Hans Richter, Film is Rhythm: Rhythm 21 (Film ist Rhythmus: Rhythmus 21), 1921 (3 min.)
At first, the audio set me off, but once the imaging began develop I was able to tune out the sound. When people think of rhythm the first this to come to mind isn’t typically film. So, I was surprised with Film is Rhythm. I felt that this film reached its rhythmic peak near the end. The speed and size of the various shapes altered and added more of a sound for itself. The scenes were less repetitive, so it gave the audience a better understanding of what the overall message or theme of the film could be.
Ghosts Before Breakfast (Vormittagsspuk), 1928 (9 min.)
I thoroughly enjoyed this film! The opening scene of the clock followed by the flying hats was amazing. I wonder if the scene with the target with the numbers 1-12, where the man was aiming the gun, was synonymous with clock in the beginning. When he dropped the gun to the floor, it began to turn as the hands of the clock do. Also, the scene where the men walk behind the light post and disappear was quite clever. I really wonder how they were able to edit that scene as clean as they did.
Walther Ruttmann, Lightplay: Opus I (Lichtspiel: Opus I), 1921 (11 min.)
The shapes, coloring, and textures used in this film felt very organic. Initially, the spherical colored shapes reminded me of the planets. The red wavy motions resembled solar flares. As the film progressed, the shapes began to evolve and the colors were integrated into the same scene while keeping their own individuality. When the director did this, it added more personality to the theme of this film, while maintaining its organic feel.
Viking Eggeling, Diagonal Symphony (Symphonie Diagonale), 1924 (7 min.)
There was very little variety and differentiation of scenes in this film. It was almost as if the entire film was one long drawn out scene. It became a little difficult to watch after awhile because of this. The viewer did not have much to get out of this film. Perhaps the theme of this film is repetition or consistency of imaging.
Laszlo Maholy-Nagy, LightPlay: Black-White-Gray (Ein Lichtspiel schwarz weiss
grau), 1930 (6 min.)
Light Play: Black-White-Gray was a very slow moving and progressing film. The director put an emphasis on the shadowing of the objects. The shadowing was so specific that you could see and almost feel the texture of the object through its shadow. The shadows and actual objects themselves began to overlap. This gave more intensity to the coloring of the shadows. Although black, white, and gray are the only colors found in shadows, the coloring combined with the texture and overlapping of the object gave the film more intensity.
Oscar Fischinger, Optical Poem, 1938 (7 min.)

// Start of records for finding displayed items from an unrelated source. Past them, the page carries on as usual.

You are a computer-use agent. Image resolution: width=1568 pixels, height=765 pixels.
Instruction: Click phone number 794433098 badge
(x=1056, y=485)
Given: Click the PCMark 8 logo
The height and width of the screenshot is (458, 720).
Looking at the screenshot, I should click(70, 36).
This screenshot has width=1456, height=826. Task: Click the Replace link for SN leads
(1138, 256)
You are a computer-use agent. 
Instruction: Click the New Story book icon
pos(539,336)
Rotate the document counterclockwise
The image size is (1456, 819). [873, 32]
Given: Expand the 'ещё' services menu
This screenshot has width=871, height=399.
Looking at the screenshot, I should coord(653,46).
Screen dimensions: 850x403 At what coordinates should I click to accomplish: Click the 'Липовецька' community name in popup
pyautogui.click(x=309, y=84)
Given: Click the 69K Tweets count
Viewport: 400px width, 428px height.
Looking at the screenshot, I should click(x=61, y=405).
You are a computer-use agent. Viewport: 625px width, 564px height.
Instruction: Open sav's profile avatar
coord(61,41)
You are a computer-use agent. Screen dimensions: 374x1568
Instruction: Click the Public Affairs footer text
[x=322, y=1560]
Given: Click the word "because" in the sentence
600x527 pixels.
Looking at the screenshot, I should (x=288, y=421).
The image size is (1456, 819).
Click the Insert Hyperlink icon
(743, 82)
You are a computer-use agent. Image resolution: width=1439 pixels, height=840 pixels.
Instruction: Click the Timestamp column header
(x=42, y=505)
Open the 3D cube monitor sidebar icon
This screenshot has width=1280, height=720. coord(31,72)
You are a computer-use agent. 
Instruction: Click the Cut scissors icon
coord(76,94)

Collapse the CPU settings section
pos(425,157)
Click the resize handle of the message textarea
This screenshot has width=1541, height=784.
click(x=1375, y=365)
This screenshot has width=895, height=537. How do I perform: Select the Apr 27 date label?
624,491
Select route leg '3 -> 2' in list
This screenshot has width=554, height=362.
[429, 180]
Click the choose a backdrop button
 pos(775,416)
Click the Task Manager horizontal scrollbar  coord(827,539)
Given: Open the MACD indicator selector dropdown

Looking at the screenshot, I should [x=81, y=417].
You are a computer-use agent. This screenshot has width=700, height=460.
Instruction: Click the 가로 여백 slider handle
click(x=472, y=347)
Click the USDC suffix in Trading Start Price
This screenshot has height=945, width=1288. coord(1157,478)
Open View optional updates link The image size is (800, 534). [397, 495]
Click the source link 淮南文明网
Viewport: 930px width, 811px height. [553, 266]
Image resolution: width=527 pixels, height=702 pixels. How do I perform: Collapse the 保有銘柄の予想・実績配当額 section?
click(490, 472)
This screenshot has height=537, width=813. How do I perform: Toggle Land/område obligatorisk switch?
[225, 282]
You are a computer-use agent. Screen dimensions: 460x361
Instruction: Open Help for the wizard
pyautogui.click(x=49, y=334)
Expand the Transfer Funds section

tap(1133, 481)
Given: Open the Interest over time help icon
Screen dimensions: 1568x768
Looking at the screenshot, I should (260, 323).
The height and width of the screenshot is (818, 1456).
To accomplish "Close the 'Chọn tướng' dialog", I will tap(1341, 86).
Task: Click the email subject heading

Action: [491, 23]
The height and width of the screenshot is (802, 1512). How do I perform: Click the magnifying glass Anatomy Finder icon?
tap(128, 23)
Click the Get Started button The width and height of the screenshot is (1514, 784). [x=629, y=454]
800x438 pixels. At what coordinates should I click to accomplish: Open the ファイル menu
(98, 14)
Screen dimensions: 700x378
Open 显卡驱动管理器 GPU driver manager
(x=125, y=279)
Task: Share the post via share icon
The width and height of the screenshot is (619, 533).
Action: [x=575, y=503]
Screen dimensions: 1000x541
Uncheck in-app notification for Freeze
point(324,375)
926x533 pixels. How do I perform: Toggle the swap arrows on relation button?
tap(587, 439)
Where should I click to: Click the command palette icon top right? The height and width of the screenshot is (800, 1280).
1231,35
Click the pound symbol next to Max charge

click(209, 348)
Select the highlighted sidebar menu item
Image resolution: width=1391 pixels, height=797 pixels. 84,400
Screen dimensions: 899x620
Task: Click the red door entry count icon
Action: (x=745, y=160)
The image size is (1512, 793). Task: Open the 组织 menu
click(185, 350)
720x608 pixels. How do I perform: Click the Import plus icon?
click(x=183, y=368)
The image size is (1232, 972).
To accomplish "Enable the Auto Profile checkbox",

Optical Poem was similar to music because of the speed and variety of its scenes. The speed and variety gave the film its own form or rhythm. The imaging in each scene consistently intrigued the human mind. The background music was not necessary in this film because this film had the ability to given the audience feeling through its rhythm. Near the end, the film almost reminded me of a Disney or fantasy type of appeal.
Toccata and Fugue in D Minor, J. S. Bach, from Fantasia, (Visual Design: Oscar
Fischinger), 1940 (9 min.)
I really appreciated the combination of the special effects and the orchestra in this film. There was plenty of personality and them in Fantasia to adequately receive the message being given. Fantasia is definitely a classic and people that are not too familiar with avant-garde cinema, like myself, can appreciate its mystique. I believe that Fantasia is an inspiration to earlier forms of our modern-day cartoons. The use of colors and special effects is extremely similar to the earliest forms of cartoons.